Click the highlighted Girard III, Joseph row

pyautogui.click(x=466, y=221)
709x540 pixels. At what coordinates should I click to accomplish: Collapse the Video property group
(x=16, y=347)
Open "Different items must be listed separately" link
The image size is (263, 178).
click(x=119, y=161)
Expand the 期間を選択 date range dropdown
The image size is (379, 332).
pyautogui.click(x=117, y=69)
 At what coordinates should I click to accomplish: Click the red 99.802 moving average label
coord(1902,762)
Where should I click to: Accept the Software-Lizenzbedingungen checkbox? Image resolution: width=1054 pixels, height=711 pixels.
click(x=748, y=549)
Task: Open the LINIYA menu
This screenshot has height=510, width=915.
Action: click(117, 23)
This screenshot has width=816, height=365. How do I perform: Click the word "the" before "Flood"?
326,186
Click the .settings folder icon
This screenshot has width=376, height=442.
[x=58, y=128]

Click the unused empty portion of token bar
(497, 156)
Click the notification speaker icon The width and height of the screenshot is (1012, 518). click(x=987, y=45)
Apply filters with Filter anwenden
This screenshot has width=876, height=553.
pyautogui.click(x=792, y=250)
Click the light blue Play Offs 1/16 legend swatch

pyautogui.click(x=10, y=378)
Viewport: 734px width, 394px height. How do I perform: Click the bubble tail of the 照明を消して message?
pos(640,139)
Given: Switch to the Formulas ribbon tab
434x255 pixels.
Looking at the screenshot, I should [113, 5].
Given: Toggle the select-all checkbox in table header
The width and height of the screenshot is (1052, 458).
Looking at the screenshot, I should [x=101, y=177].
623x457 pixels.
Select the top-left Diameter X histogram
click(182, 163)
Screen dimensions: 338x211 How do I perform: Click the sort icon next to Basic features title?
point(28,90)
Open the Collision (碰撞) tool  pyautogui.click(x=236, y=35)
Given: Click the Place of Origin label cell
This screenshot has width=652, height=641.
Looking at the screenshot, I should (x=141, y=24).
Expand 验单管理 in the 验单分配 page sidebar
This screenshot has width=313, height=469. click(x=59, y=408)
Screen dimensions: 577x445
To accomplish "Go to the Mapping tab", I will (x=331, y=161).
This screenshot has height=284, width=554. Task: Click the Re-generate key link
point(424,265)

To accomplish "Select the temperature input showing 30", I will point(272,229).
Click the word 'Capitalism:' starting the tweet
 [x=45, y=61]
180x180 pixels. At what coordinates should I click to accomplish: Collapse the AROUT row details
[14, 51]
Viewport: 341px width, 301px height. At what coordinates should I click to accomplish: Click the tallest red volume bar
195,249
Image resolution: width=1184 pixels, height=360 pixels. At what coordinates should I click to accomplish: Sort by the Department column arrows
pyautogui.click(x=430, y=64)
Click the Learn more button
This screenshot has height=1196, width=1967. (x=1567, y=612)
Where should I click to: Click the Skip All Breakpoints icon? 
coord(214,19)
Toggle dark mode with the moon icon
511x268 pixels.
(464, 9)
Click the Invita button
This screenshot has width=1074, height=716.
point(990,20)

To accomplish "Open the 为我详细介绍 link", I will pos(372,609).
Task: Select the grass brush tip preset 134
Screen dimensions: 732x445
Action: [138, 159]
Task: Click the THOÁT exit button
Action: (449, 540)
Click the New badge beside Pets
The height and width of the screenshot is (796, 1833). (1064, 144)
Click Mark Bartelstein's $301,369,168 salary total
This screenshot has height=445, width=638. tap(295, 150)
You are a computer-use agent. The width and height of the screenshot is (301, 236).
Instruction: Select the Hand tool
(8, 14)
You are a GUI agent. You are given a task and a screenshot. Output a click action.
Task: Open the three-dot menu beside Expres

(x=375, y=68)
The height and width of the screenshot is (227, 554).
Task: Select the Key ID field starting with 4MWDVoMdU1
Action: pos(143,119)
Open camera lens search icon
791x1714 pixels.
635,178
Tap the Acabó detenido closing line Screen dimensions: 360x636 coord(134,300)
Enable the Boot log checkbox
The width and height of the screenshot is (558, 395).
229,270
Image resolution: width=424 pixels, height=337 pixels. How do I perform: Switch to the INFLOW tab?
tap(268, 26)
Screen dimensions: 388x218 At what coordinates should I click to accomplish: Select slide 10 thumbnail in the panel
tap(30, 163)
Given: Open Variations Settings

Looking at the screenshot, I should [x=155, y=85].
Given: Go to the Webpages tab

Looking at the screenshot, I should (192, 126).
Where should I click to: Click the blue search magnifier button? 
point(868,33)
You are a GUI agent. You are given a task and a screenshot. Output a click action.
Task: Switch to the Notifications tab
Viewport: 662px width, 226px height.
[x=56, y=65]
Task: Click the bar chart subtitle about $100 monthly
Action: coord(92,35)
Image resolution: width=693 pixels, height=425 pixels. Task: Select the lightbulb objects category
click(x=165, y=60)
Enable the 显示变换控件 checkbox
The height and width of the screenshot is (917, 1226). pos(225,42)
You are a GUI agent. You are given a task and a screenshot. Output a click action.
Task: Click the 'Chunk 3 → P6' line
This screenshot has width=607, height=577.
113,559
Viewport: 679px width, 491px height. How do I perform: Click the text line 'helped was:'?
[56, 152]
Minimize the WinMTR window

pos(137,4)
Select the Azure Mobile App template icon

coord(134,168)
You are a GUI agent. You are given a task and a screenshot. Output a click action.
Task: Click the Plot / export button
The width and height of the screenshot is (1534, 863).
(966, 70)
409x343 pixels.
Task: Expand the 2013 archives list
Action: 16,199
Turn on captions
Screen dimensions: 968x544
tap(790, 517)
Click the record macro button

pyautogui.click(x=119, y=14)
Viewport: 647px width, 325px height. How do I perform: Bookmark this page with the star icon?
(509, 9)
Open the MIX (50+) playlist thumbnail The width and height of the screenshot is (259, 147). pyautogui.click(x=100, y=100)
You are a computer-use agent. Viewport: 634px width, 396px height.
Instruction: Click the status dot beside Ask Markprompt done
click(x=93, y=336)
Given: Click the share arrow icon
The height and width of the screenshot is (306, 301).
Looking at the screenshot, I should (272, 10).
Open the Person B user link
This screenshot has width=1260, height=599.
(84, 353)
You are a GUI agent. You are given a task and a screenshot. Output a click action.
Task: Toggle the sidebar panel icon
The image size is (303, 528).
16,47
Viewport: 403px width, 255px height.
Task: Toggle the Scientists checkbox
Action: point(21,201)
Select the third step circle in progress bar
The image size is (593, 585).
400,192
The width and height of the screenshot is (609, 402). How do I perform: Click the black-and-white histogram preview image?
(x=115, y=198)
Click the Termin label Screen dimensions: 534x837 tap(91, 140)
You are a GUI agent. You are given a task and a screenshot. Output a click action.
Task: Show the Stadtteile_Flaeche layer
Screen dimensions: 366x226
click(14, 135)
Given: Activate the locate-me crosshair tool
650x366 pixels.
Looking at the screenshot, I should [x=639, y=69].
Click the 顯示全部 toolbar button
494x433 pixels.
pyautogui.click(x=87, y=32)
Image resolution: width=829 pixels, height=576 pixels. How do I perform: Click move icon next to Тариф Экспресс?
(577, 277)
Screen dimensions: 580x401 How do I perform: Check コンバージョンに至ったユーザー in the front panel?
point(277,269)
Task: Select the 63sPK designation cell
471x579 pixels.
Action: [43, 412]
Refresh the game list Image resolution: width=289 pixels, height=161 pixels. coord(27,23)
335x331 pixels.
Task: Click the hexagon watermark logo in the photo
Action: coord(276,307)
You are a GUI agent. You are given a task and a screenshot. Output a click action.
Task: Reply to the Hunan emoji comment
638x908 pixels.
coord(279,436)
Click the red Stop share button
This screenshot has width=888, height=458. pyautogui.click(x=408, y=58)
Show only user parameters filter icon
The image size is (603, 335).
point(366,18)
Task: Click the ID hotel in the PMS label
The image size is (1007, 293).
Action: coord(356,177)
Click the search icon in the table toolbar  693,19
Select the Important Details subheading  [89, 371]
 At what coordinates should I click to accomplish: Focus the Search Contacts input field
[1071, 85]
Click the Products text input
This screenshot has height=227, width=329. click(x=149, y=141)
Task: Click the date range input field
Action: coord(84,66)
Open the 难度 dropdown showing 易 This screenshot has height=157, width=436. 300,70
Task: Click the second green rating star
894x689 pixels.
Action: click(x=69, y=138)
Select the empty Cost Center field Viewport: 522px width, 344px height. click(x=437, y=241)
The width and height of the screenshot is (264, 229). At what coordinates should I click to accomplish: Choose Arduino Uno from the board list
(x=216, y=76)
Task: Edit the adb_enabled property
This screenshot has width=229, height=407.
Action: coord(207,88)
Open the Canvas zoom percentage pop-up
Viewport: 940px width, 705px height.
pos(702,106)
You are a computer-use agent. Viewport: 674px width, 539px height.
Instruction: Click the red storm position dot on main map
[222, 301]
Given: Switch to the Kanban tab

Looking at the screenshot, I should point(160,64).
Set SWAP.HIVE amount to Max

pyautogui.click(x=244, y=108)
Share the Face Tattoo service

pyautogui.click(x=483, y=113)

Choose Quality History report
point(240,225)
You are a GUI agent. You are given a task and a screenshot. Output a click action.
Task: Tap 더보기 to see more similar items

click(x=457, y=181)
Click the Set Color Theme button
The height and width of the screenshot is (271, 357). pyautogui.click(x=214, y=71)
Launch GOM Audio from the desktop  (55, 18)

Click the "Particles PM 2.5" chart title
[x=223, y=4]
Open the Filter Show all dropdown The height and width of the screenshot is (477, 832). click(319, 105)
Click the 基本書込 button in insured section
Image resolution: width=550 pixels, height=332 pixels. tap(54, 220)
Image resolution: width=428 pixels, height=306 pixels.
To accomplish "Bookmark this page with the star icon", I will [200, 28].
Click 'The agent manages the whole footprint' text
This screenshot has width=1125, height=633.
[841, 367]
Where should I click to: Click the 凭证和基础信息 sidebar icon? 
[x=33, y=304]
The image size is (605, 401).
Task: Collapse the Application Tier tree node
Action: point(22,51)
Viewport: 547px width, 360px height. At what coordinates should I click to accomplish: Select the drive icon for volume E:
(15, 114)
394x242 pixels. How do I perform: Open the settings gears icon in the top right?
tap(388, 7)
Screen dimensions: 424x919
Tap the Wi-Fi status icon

· · · ·

> **YOUR GOAL**: Within the data above, the lines from the one with "Viewport: 679px width, 491px" to the one with "Task: Click the Plot / export button" must be repeated exactly; no other line belongs in the answer.

> **WRITTEN ANSWER**:
Viewport: 679px width, 491px height. How do I perform: Click the text line 'helped was:'?
[56, 152]
Minimize the WinMTR window

pos(137,4)
Select the Azure Mobile App template icon

coord(134,168)
You are a GUI agent. You are given a task and a screenshot. Output a click action.
Task: Click the Plot / export button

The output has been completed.